start Selected passage
/refactor -- 3-Agent PR Code Review Debate

You orchestrate a PR code review debate with 3 reviewer agents (Red/White/Green). Follow these 10 steps exactly.

Step 1: Verify PR Exists

Run:

bash

gh pr view --json number,url,title,body,headRefName,baseRefName

If the command fails, exit immediately:

No PR found on the current branch. Create a PR first.

Extract and remember these values:

•PR_NUMBER -- the PR number
•PR_URL -- the PR URL
•PR_TITLE -- the PR title
•HEAD_REF -- head branch name
•BASE_REF -- base branch name

Step 2: Gather PR Diff and Context

Run these commands (in parallel where possible):

bash

gh pr diff
gh pr diff --stat
git rev-parse HEAD
git remote get-url origin

Store results as:

•FULL_DIFF -- the full diff output
•DIFF_STAT -- the diff stat summary
•HEAD_SHA -- current HEAD commit SHA
•OWNER_REPO -- parse the remote URL to extract OWNER/REPO (handle both HTTPS and SSH formats)
end Selected passage
start Record excerpts
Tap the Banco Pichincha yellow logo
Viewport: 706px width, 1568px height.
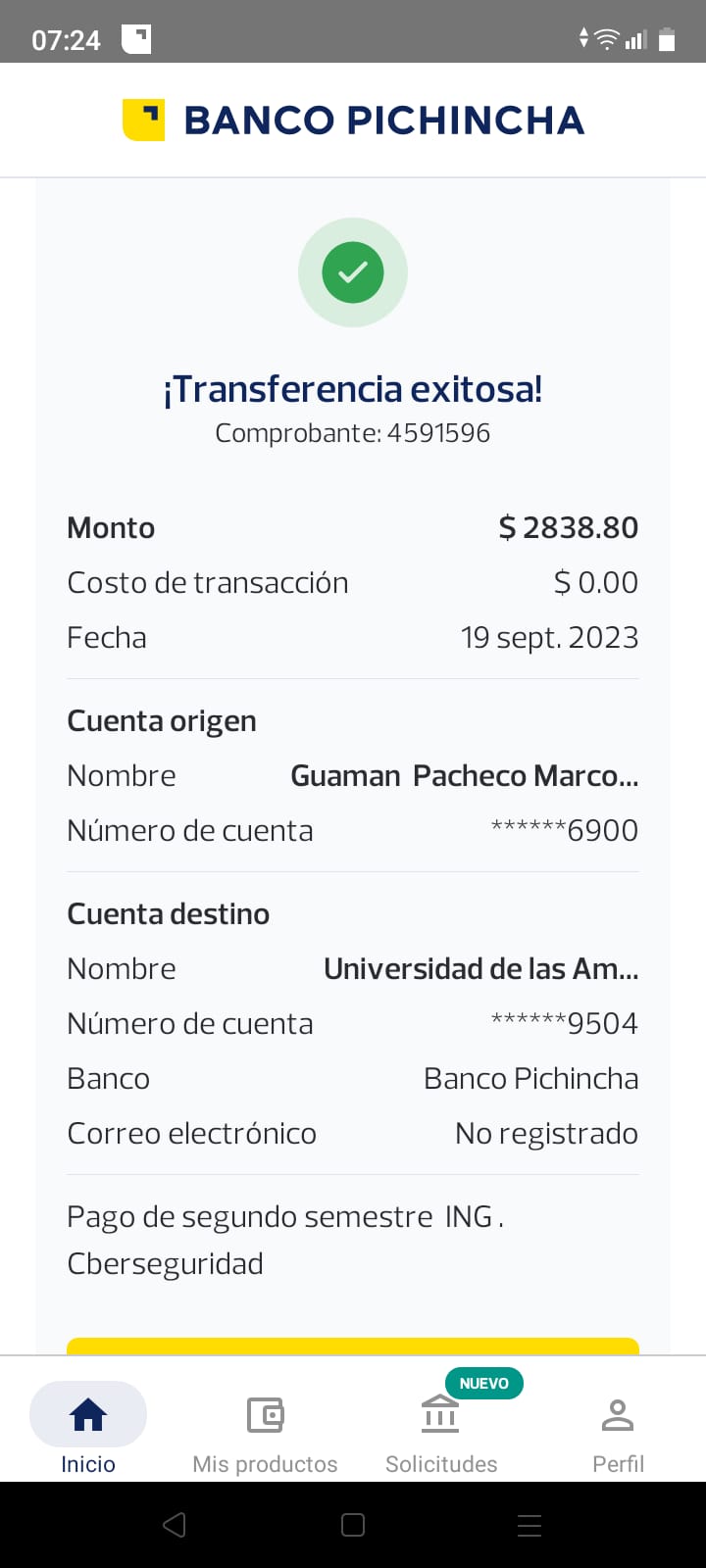click(x=143, y=120)
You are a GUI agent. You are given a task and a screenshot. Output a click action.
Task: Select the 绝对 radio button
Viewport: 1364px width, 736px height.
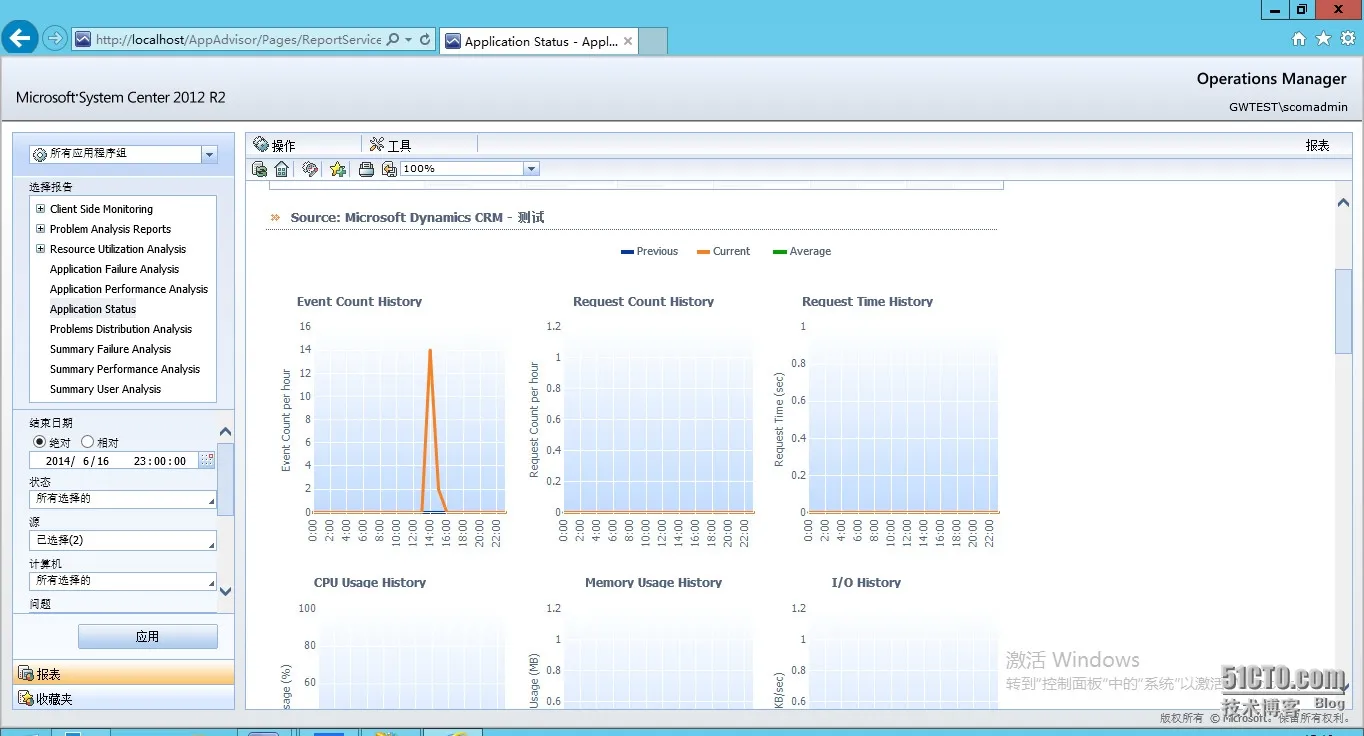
end Record excerpts
What the exercise asks: Continue the instructions for the 3-agent PR code review debate from the line ending "handle both HTTPS and SSH formats)".

The answer:
If FULL_DIFF is empty, exit immediately:

Nothing to review. The PR diff is empty.

Step 3: Create Team and Spawn 3 Reviewers (Parallel)

3a. Create the team

code

TeamCreate(team_name="pr-review-{PR_NUMBER}")

3b. Create 3 tracking tasks

Create one task per reviewer:

•"Red Reviewer: Devil's Advocate analysis"
•"White Reviewer: Neutral Judge analysis"
•"Green Reviewer: Approval Advocate analysis"

3c. Spawn 3 reviewer agents in a SINGLE message (parallel)

Use the Task tool three times in the same message. Each agent:

•subagent_type: "general-purpose"
•team_name: "pr-review-{PR_NUMBER}"
•mode: "bypassPermissions"

Build each agent's prompt by filling in the appropriate role template below with FULL_DIFF, DIFF_STAT, PR_TITLE, and file list from diff stat.

Agent names and roles:

Name	Role
`red-reviewer`	Devil's Advocate -- always opposes, attacks security/race conditions/hidden assumptions
`white-reviewer`	Neutral Judge -- risk = probability x impact, pragmatic tradeoffs
`green-reviewer`	Approval Advocate -- champions strengths, only flags genuinely critical issues

Red Reviewer (Devil's Advocate) Prompt Template

code

You are the RED REVIEWER -- the Devil's Advocate.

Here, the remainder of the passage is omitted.